Addicts prefer to avoid getting close beyond a certain point.  Patrick Carnes states that intimacy is the point in a relationship when there is a deeper attachment and that this requires “profound vulnerability.”  He calls this “the ‘being known fully and staying anyway’ part of relationships.”

Addicts view intimacy as potentially painful.

Addicts often view intimacy as an inherently painful experience.  This may be all they know from experience and all they have ever observed growing up. Many addicts would much prefer physical pain to the emotional pain they might experience in an intimate relationship.  Often they learned early to be careful and self conscious around people.  Addicts will often avoid even close friendships or social situations because they anticipate having to play a role.  And playing a role is much more strenuous than being yourself.
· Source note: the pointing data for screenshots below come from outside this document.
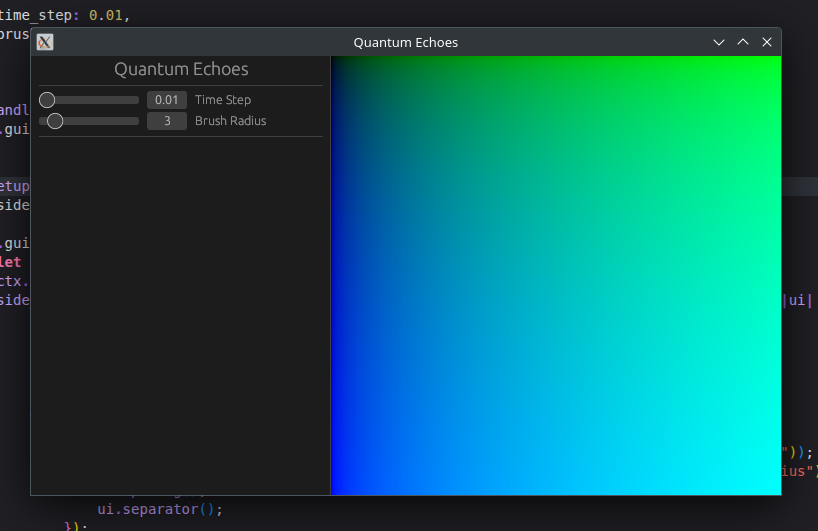Click the Quantum Echoes side panel heading

181,70
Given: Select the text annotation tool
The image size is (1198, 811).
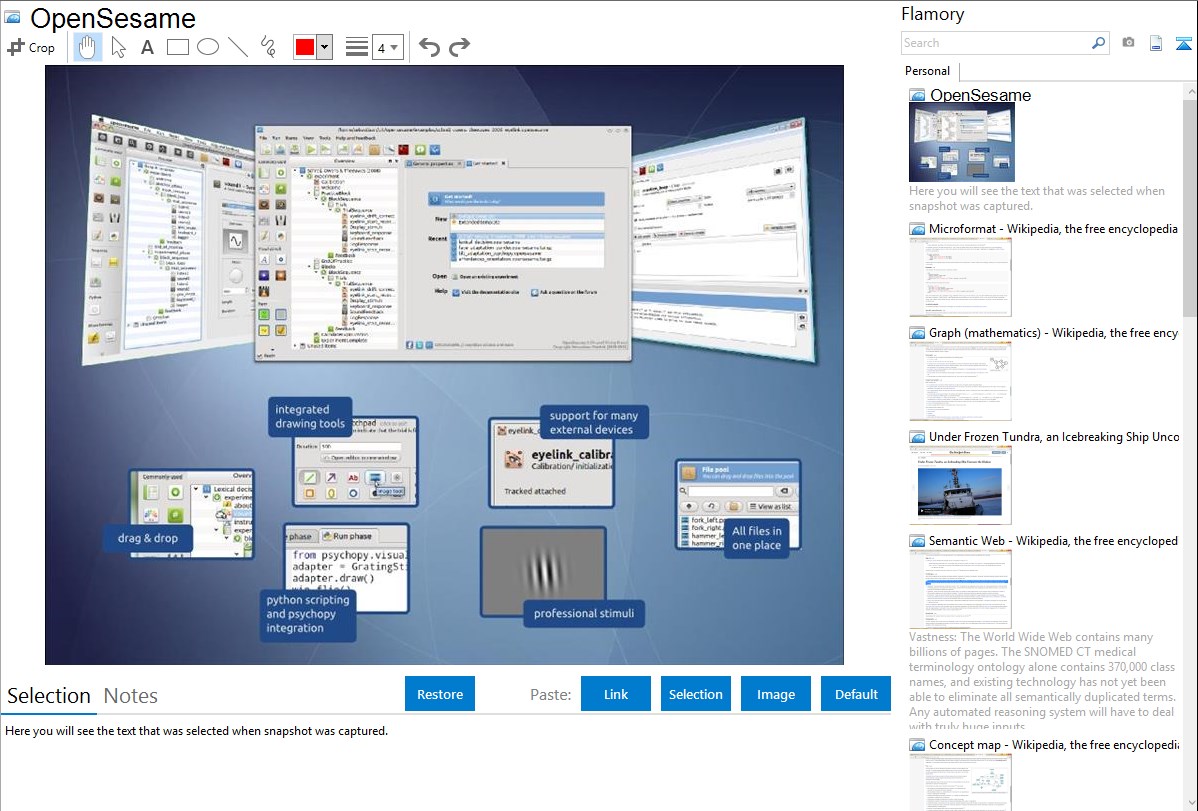Looking at the screenshot, I should 147,47.
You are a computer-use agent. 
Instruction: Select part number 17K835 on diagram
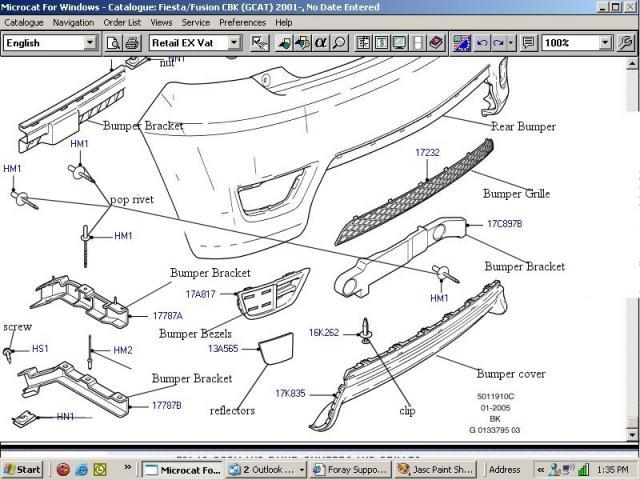coord(290,393)
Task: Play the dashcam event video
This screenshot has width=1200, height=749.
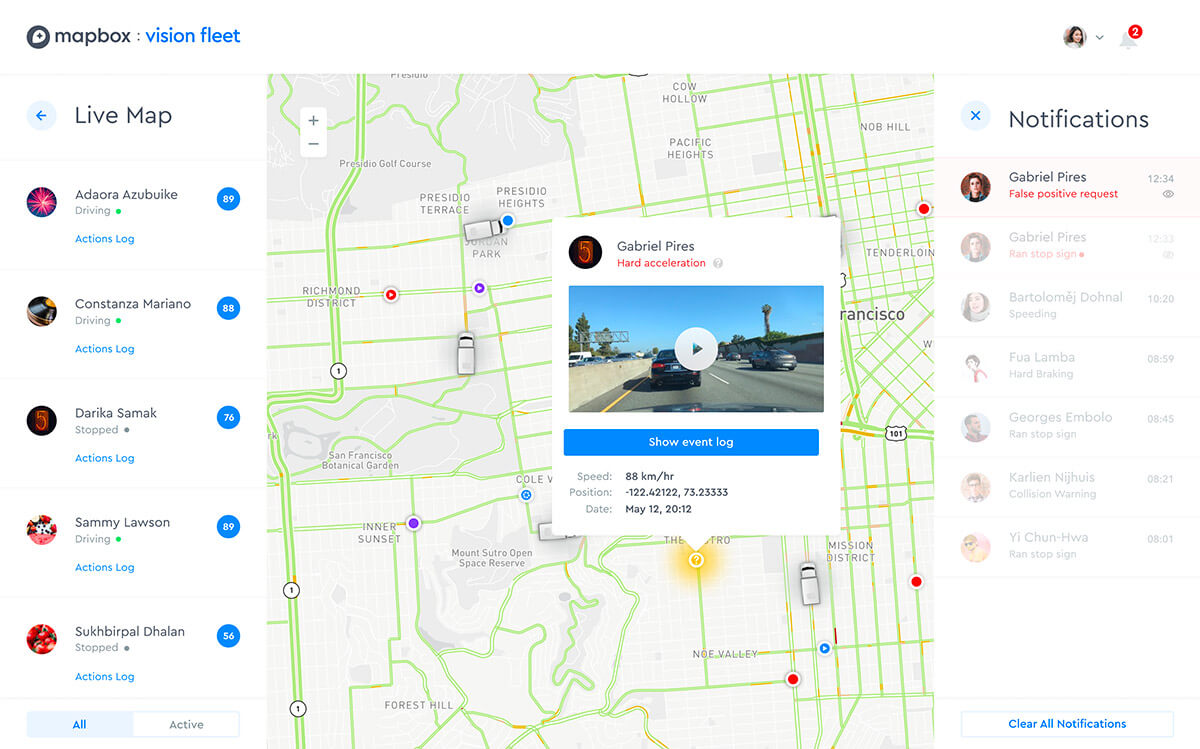Action: tap(694, 350)
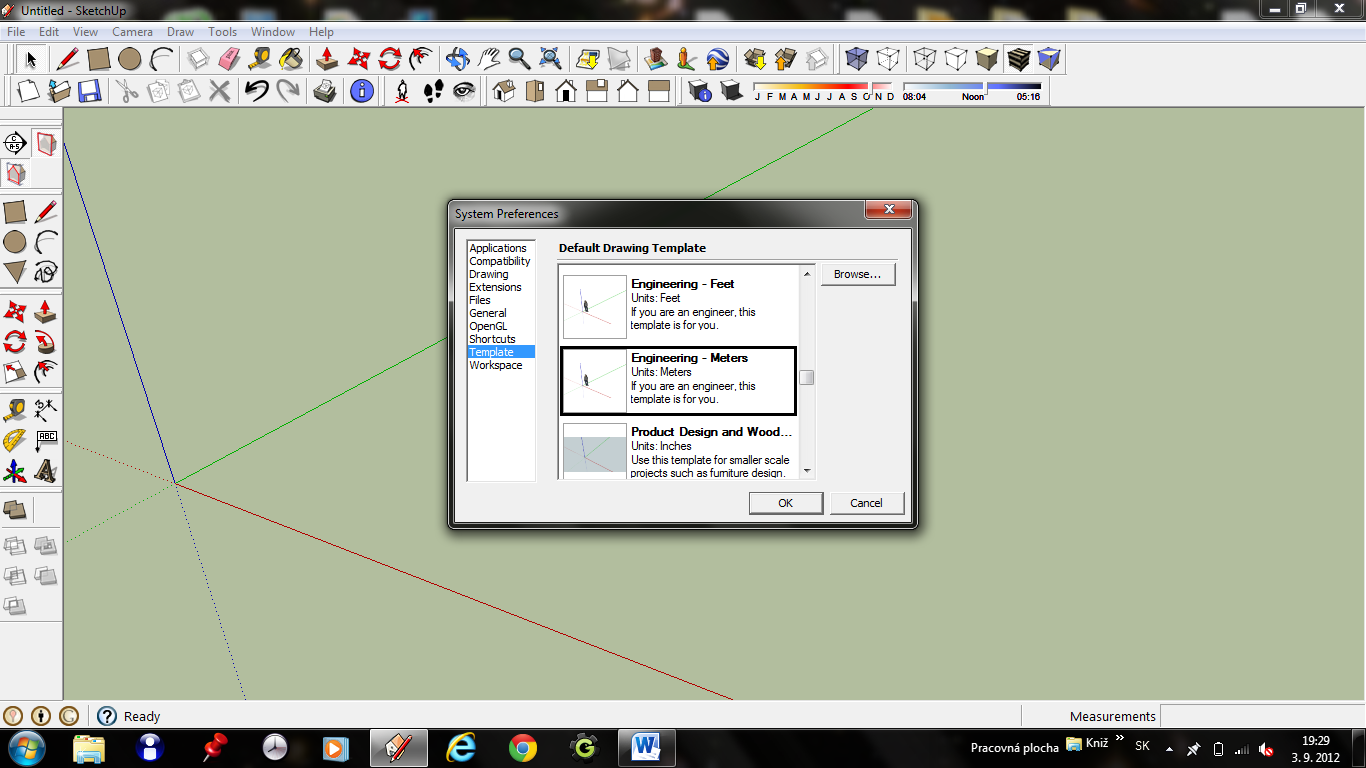Click OK in System Preferences

[785, 503]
Intimacy requires strength

The strength required for intimacy is a strong sense of self and self worth.  I prefer to use the concept of “self-efficacy” over that of “self-esteem.”  Being intimacy “abled” is not so much having a positive view of yourself as it is having a sense that you should and can act in effective ways to protect yourself and enhance your own life.
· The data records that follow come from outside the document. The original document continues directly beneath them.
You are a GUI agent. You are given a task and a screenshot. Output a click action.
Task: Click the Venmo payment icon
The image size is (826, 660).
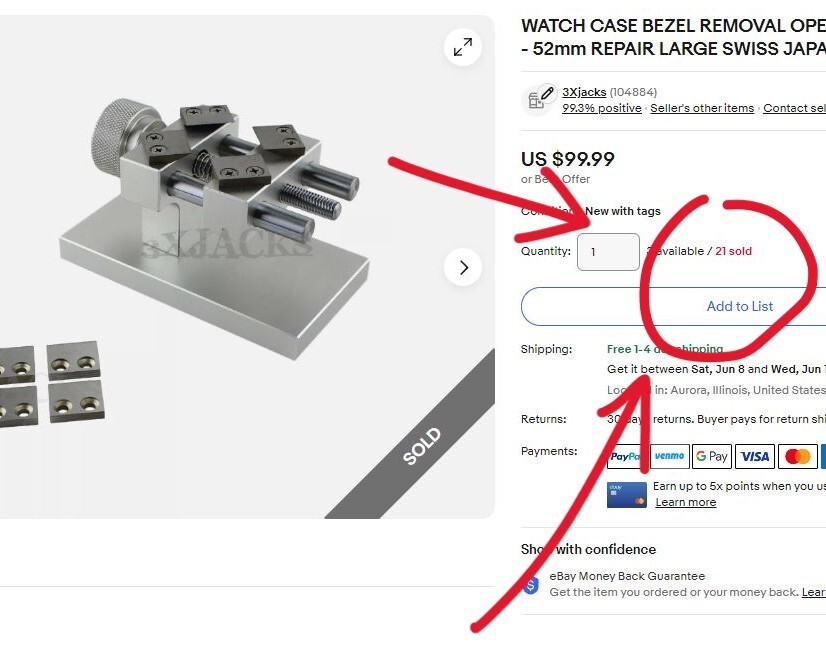[x=670, y=456]
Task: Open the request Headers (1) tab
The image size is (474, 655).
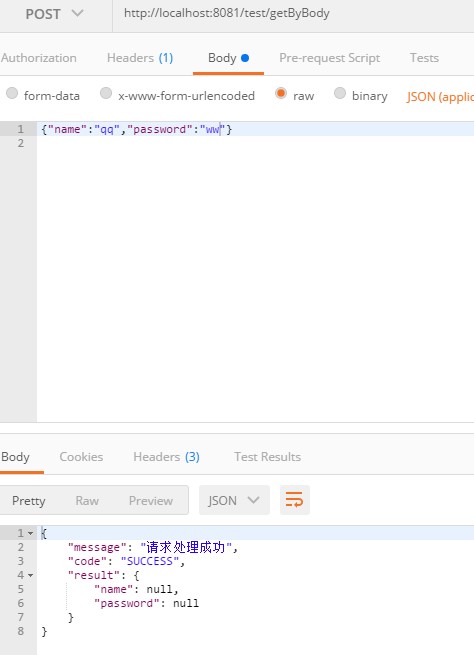Action: [x=140, y=58]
This is the strength that neutralizes all the fears that make the addict run from intimacy.  It is not a question of being tough; on the contrary, it is knowing that you may get hurt but that you will not get devastated.

Gaining these skills involves a combination of not only addiction treatment and therapy but assertion training, which involves de-conditioning what is essentially a phobic reaction to being emotionally honest and practice with basic relationship and communication skills.

Learning to be stronger is what allows us to be vulnerable in relationships.  And this vulnerability is a sign of strength.